One of the issues often cited before the Supreme Court issued its decision was that any ruling that favored the entertainment industry would be an impediment against new technology, and that innovation might be stifled if inventors were forced to consider how any new technology might contribute to copyright infringing activities. Although the Supreme Court went to great lengths in its decision to differentiate between what a product was capable of and the intent of the makers of that product, that didn’t stop the Electronic Frontier Foundation from pounding the paranoia drum.
“Today the Supreme Court has unleashed a new era of legal uncertainty on America’s innovators,” EFF’s senior intellectual property attorney, Fred von Lohmann, said in a statement. “The newly announced inducement theory of copyright liability will fuel a new generation of entertainment industry lawsuits against technology companies. Perhaps more important, the threat of legal costs may lead technology companies to modify their prooducts to please Hollywood instead of consumers.”

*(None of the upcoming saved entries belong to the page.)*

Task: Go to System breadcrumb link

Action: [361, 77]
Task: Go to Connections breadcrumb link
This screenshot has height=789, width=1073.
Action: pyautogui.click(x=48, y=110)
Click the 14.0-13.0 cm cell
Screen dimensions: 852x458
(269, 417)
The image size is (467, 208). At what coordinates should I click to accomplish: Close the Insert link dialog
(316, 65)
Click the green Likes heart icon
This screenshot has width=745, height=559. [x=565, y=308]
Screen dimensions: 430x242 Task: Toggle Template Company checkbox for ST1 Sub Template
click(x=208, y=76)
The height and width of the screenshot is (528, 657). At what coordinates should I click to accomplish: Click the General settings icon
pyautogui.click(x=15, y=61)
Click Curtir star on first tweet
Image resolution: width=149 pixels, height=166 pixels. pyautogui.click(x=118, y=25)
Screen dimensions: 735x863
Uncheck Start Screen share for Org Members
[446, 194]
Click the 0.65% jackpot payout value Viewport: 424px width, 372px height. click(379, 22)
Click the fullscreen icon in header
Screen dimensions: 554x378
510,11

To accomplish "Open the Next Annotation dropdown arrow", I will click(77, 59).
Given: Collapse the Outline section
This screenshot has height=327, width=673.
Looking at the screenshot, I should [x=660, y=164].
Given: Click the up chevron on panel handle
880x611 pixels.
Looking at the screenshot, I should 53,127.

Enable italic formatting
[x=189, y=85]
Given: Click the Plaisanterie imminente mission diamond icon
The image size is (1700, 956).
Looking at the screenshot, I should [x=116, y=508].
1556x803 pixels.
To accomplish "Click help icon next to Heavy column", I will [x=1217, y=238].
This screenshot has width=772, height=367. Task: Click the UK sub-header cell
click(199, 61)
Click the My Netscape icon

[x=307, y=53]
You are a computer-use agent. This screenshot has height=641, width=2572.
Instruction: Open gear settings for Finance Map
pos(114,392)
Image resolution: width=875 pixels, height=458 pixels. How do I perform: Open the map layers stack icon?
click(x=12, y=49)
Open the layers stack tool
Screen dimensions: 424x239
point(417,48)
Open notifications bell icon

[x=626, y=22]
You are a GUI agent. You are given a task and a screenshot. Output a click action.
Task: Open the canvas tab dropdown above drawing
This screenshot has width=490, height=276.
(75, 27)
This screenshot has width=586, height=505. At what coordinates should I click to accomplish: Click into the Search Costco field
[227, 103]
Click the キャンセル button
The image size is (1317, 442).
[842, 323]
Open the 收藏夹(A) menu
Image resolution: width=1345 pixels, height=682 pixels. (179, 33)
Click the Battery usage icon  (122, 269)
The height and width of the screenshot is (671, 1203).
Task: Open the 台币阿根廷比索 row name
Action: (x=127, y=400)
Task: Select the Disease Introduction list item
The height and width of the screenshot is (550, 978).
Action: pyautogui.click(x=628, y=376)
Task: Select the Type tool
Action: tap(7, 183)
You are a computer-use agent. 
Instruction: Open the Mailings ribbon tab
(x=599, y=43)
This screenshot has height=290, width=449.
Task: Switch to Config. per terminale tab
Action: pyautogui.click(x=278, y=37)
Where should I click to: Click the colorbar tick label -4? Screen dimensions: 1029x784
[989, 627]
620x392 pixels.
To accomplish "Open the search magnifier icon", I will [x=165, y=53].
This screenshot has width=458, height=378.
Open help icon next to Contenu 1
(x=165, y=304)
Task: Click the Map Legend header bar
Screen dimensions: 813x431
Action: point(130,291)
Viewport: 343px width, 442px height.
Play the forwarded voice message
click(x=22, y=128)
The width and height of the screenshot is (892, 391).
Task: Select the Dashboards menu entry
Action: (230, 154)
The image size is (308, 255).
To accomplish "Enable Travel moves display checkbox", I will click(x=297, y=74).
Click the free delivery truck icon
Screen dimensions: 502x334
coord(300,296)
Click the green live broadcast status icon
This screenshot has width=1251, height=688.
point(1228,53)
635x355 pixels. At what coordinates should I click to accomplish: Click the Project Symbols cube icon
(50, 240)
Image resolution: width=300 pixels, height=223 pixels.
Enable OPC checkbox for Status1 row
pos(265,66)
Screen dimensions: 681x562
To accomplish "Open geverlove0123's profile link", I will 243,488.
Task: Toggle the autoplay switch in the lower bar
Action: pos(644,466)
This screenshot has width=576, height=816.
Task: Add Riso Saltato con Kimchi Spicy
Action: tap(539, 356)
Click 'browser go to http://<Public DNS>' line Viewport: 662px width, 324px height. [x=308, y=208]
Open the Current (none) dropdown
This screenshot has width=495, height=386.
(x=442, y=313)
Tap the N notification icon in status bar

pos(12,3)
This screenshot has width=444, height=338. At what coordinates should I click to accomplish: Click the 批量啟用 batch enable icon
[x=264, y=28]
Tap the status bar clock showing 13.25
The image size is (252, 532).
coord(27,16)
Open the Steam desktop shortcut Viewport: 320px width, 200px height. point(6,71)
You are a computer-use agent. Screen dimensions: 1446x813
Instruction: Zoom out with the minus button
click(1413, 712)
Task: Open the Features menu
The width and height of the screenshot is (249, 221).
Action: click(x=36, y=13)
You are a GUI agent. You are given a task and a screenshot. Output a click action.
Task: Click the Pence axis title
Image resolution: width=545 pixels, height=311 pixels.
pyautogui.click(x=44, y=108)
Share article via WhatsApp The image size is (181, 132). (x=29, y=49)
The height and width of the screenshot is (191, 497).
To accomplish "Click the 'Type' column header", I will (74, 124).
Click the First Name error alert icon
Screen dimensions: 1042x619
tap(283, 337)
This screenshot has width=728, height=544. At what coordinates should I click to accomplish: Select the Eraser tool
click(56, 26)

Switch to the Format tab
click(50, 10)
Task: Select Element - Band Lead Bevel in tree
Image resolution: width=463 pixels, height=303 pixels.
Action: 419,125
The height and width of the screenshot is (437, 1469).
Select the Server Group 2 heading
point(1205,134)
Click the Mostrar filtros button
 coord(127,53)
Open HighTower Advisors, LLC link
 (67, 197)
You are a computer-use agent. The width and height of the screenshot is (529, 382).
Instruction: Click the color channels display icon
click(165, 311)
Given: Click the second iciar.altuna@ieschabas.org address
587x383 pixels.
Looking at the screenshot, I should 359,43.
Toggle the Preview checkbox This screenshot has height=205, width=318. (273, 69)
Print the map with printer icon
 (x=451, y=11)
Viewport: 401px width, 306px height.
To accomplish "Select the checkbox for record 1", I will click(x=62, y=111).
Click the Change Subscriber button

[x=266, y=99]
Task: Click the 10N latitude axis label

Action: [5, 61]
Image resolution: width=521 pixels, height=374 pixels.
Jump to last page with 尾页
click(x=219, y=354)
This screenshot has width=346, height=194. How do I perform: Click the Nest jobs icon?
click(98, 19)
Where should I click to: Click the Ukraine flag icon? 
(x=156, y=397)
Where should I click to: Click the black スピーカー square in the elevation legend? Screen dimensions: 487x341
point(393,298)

Needless to say, the entertainment industry embraced the court’s decision.
“Today is a good day for music fans and the 17,000 musicians, composers, artists, engineers, producers and songwriters that are the members of The Recording Academy,” National Academy of Recording Arts & Sciences President Neil Portnow said in a statement. “By unanimously upholding the rights of creators, the Supreme Court has defended an environment for legal online music services to thrive.”
There were similar statements issued by organizations such as ASCAP, BMI, the American Federaton of Musicians, the RIAA and the Recording Artists’ Coalition, in which each organization praised the Supreme Court’s decision while, at the same time, sounded the death knell for P2P companies.
However, the Supreme Court’s decision wasn’t really about whether a company may distribute P2P software or maintain a P2P network as it was about how such software or network may be marketed, and it’s conceivable that a company could run a thriving P2P business without even mentioning the availability of copyrighted material on such a network.
In other words, the Supreme Court’s decision may have placed both Grokster and StreamCast up the proverbial creek without a paddle, but the issue of file-sharing is far from settled.